Tu abuela me pidió que te entregara una serie de mensajes. Cosas que no quería que supieras mientras ella aún vivía. Cosas que la incomodaban, que le resultaban dolorosas e incluso indignas, aunque de hecho ella jamás tuvo la culpa. Esta carta no es lugar para esas cosas: te las contaré en persona o bien me las llevaré a la tumba. En algún momento me parecieron trascendentes, pero en realidad ahora ya no tienen la menor importancia. Es obvio que no te has convertido en el hombre que tu abuela temía que llegaras a ser, así que tal vez sea mejor dejar las cosas como están.

Hoy he cambiado mi testamento y te he dejado toda mi fortuna personal. Por favor, quiero que entiendas que no es un intento de salvar mi conciencia. Estoy condenado y lo sé. Pero tú puedes deshacer lo que yo, Barny y los otros hicimos, y esto es lo único que puedo llevar a cabo desde la tumba para ayudar.

Con sincero arrepentimiento,

JONAS CARSTAIRS

McLean contempló aquella caligrafía de largos trazos durante muchos minutos. De vez en cuando le daba la vuelta a la hoja, como si esperara encontrar en el reverso la información que necesitaba. Pero Carstairs no le había dicho lo que él necesitaba saber, no había nombrado al líder del grupo. Y ¿qué se suponía que significaba aquel párrafo sobre su abuela? Típico de los abogados, nunca decían nada comprometedor. Todo era demasiado confuso. Y resultaba aún más frustrante que si aquella carta no hubiera existido jamás. Allí no había más que vagas insinuaciones y la amenaza de otro brutal asesinato.

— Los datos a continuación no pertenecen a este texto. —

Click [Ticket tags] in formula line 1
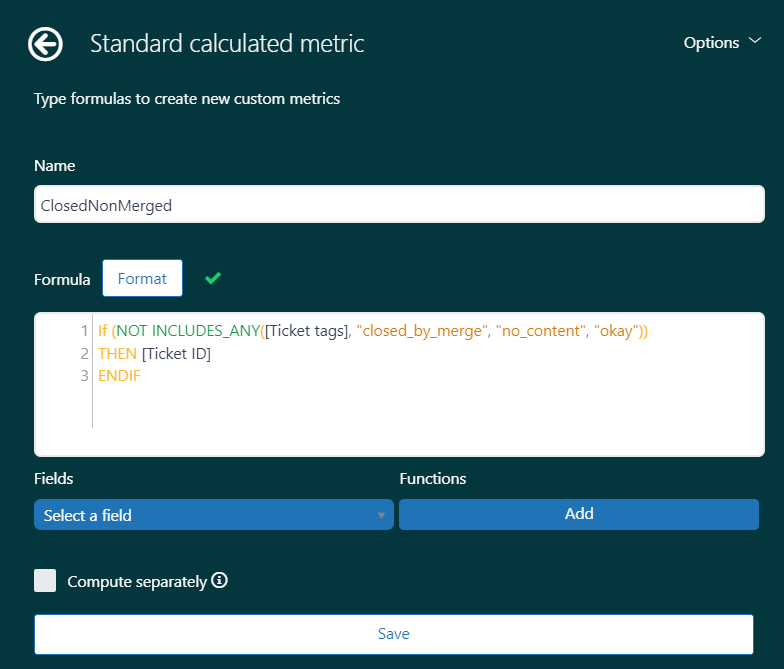The image size is (784, 669). tap(306, 331)
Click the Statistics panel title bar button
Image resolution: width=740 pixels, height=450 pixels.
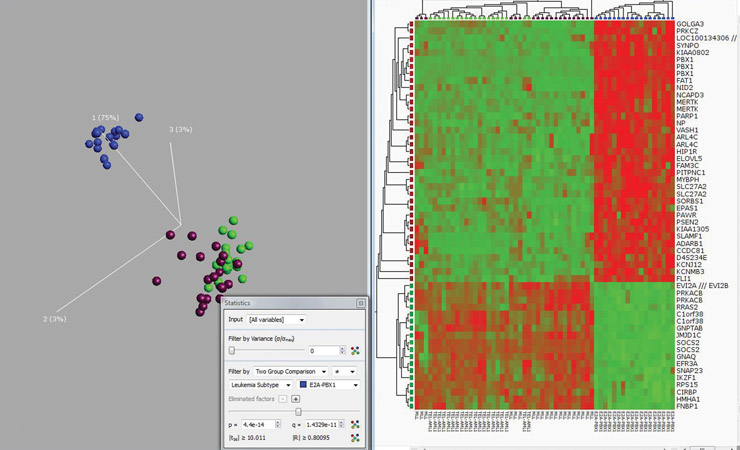pos(360,303)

Y, entonces, algo encajó en el cerebro de McLean. Otro asesinato. Reproducir el ritual. Una jovencita a punto de convertirse en mujer. Supo en ese momento por qué habían secuestrado a Chloe Spiers. Era tan obvio que sintió ganas de darse cabezazos contra la pared por no haberlo visto antes. Se abalanzó sobre el teléfono, dispuesto a marcar un número, pero le sonó en la mano.

—McLean —ladró con impaciencia, decidido a acabar con la conversación enseguida.

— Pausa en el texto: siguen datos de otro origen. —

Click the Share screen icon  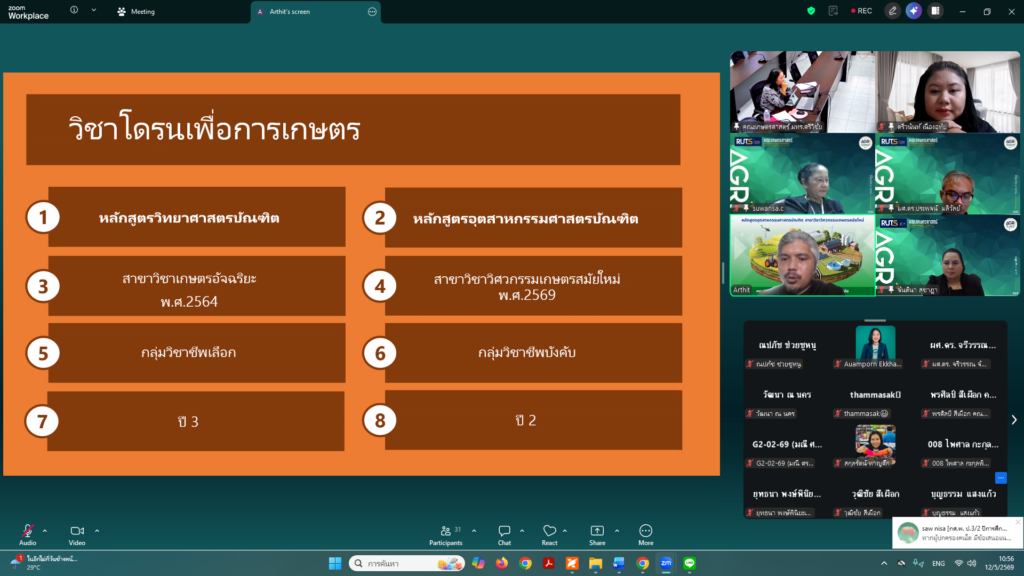coord(597,534)
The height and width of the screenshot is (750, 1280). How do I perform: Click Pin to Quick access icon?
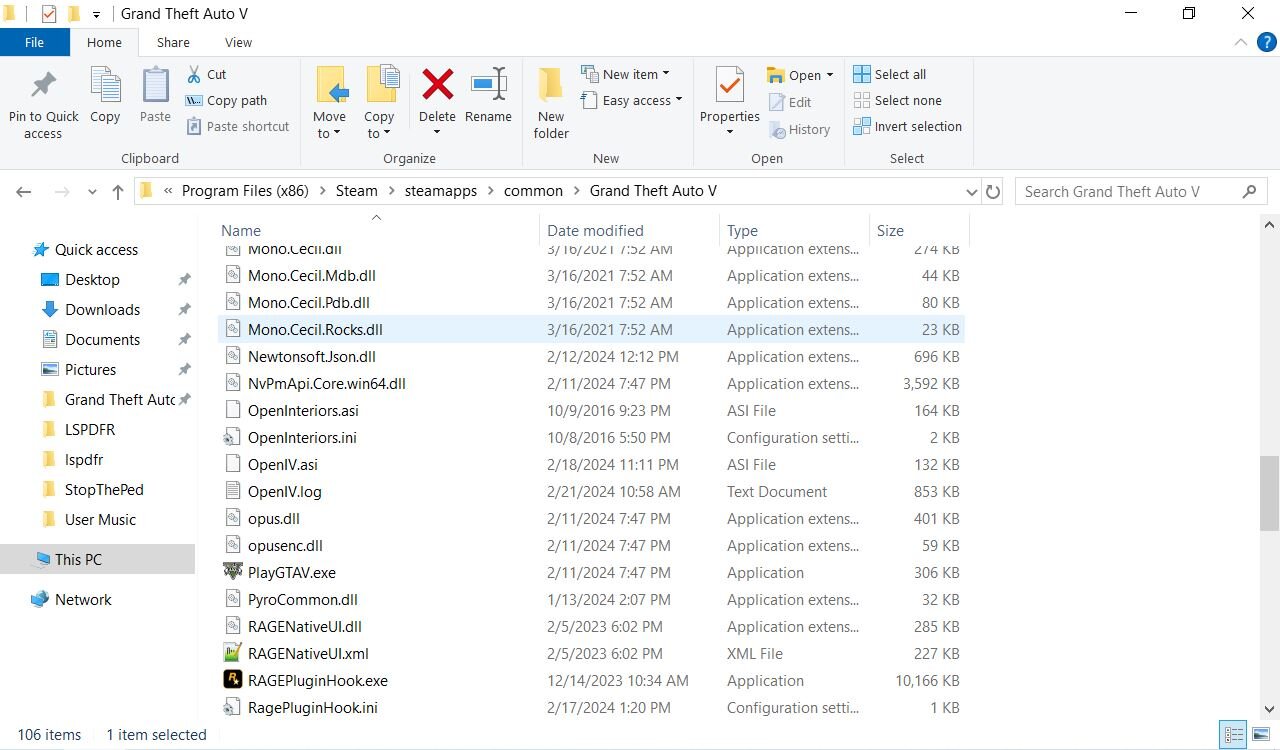(43, 85)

Se le estaba acabando el tiempo. Necesitaba respuestas y ningún abogado con cara de buitre se iba a interponer en su camino esta vez.

—Aquí el agente MacBride, señor. Acabo de recibir una llamada de Saughton.

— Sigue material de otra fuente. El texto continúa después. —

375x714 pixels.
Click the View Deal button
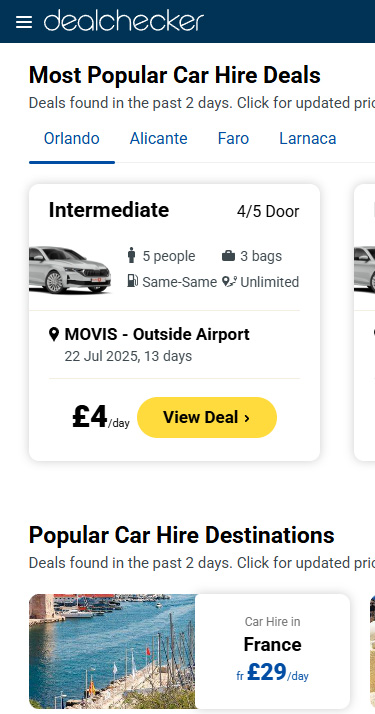click(207, 417)
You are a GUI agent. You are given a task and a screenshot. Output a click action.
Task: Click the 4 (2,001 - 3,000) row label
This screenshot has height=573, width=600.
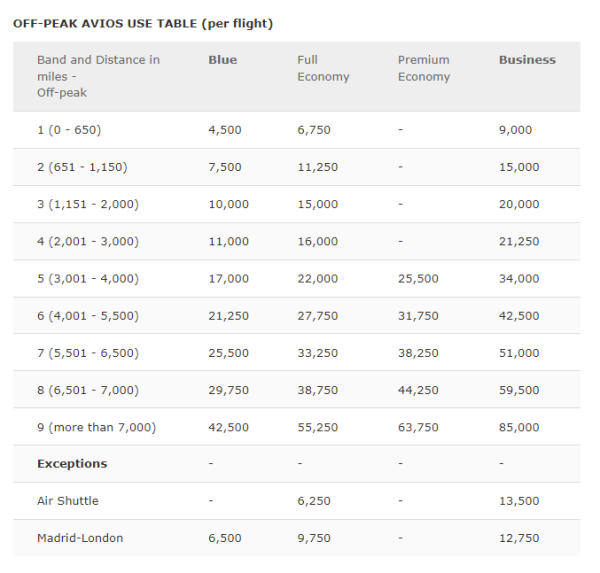pyautogui.click(x=87, y=241)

—¿Ah, sí? Pues yo estaba a punto de llamar. Tenemos que hablar urgentemente con McReadie, Stuart. Sabe quién ha secuestrado a Chloe Spiers y yo sé lo que le van a hacer.

—Ya. Pues me temo que va a ser difícil, señor.

McLean contuvo el aliento en la garganta.

—¿Por qué?

—McReadie se ha colgado en su celda esta misma tarde. Está muerto.